2. Lyman E. Johnson was born in Pomfret, Windsor county, Vermont, October 24, 1811. He was baptized into the Church in February, 1831, by Sidney Rigdon and was ordained an Elder under the hands of the Prophet Joseph Smith.

3. Levi Ward Hancock was born April 7, 1803, in Old Springfield, Hampden county, Massachusetts. He was the youngest son of Thomas Hancock and Amy Ward Hancock. When Levi was about two years old his family removed from Massachusetts to Ohio, settling in Chagrin, Cayahoga county, not far from Kirtland. Here Levi grew to manhood, occupied chiefly in farming with his father. In 1827, however, he purchased a farm in Ashtabula county, which is in the extreme northeast part of Ohio. He was directly in the pathway of Elders Cowdery, Pratt, Whitmer and Peterson, when journeying westward on their mission to the Lamanites; and shortly after they passed through his neighborhood he followed them to Kirtland, where he was baptized on the 16th of November, 1830, by Elder Parley P. Pratt, and was soon afterwards ordained an Elder under the hands of Oliver Cowdery.
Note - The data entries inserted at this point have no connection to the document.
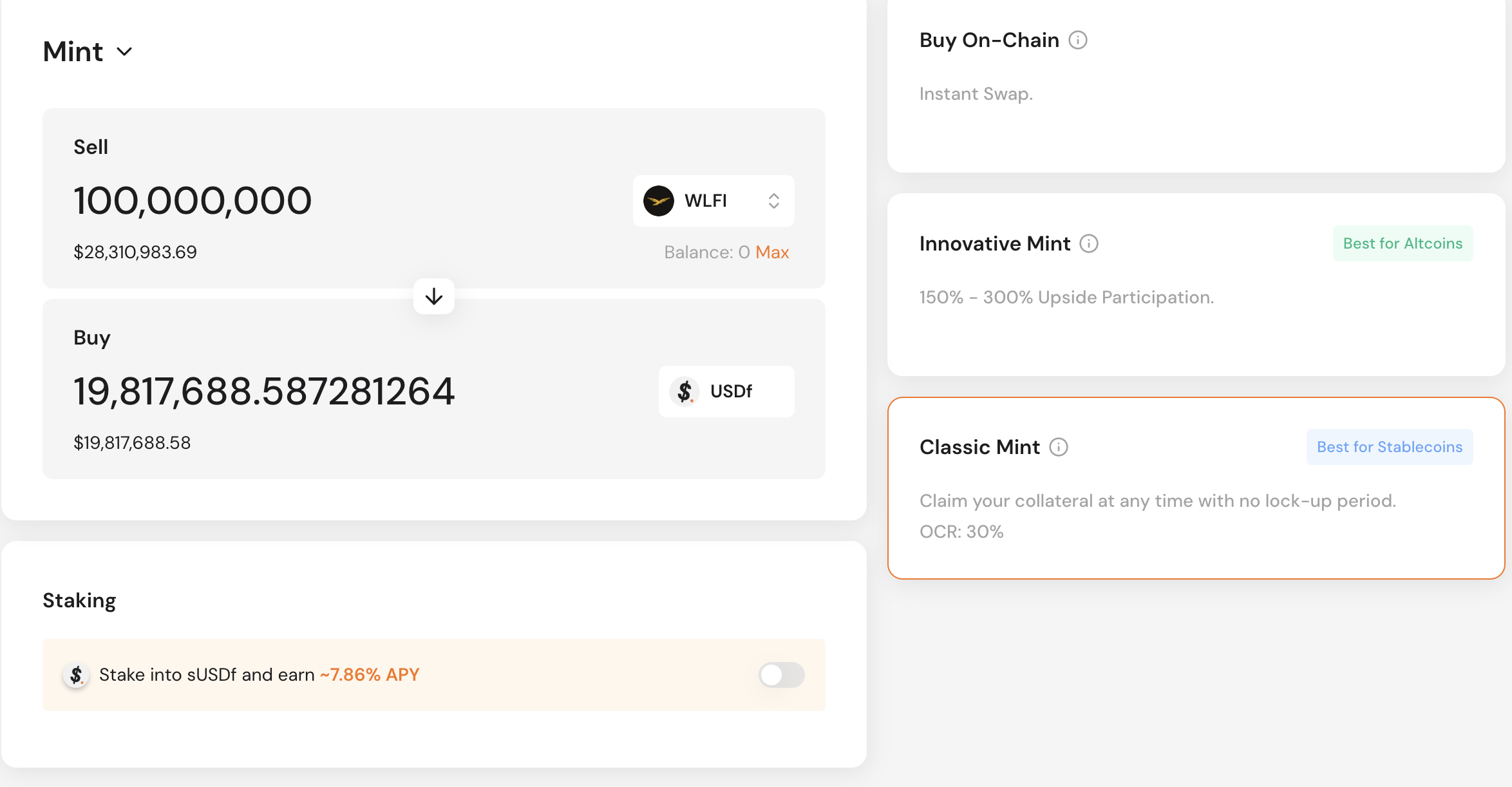Click the WLFI token logo
1512x787 pixels.
click(659, 201)
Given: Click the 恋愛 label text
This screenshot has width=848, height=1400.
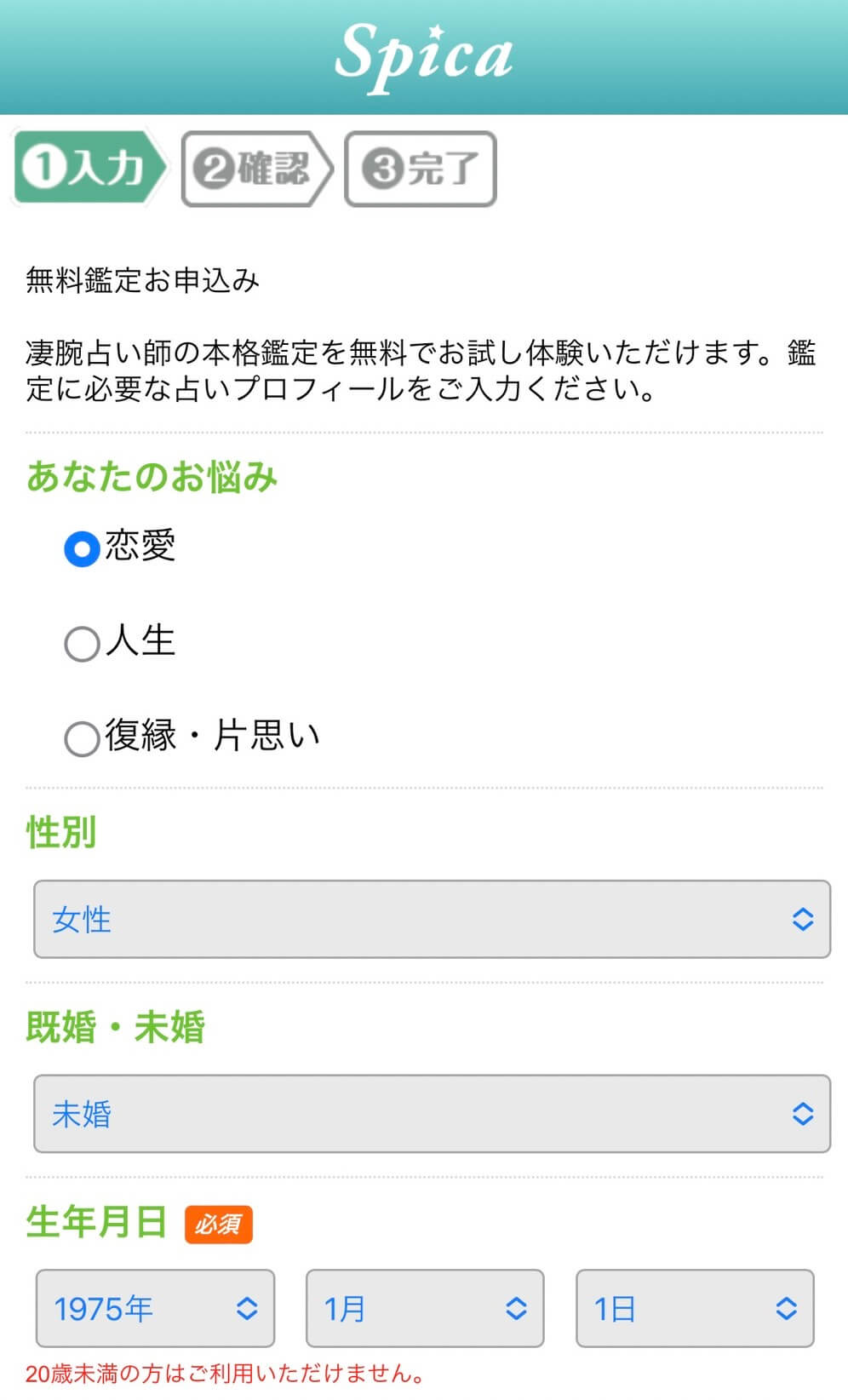Looking at the screenshot, I should coord(140,546).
4. William Smith was the fifth son of Joseph Smith, Sen., and Lucy Smith. He was born in Royalton, Windsor county, Vermont, March 13, 1811; and was baptized soon after the Church was organized.

5. It was the intention of the Prophet to have this revised version of the Scriptures, which he had made with such laborious care, published in Zion, at the printing establishment of the Church in that place, (New Testament and Book of Mormon to be published together; see p. 341), but before the work could even be commenced, the persecution arose which made the undertaking impracticable. And such was the unsettled state of the Church throughout the remaining years of the Prophet's life that he found no opportunity to publish the revised Scriptures, and to this day there is no authoritative publication of his translation of the Old and New Testaments given to the world, except in such excerpts as appear in the Pearl of Great Price. On this subject the late President George Q. Cannon, in his "Life of Joseph Smith," remarks in a foot note (p. 142)—"We have heard President Brigham Young state that the Prophet, before his death, had spoken to him about going through the translation of the Scriptures again and perfecting it upon points of doctrine which the Lord had restrained him from giving in plainness and fulness at the time of which we write [2nd Feb., 1833]."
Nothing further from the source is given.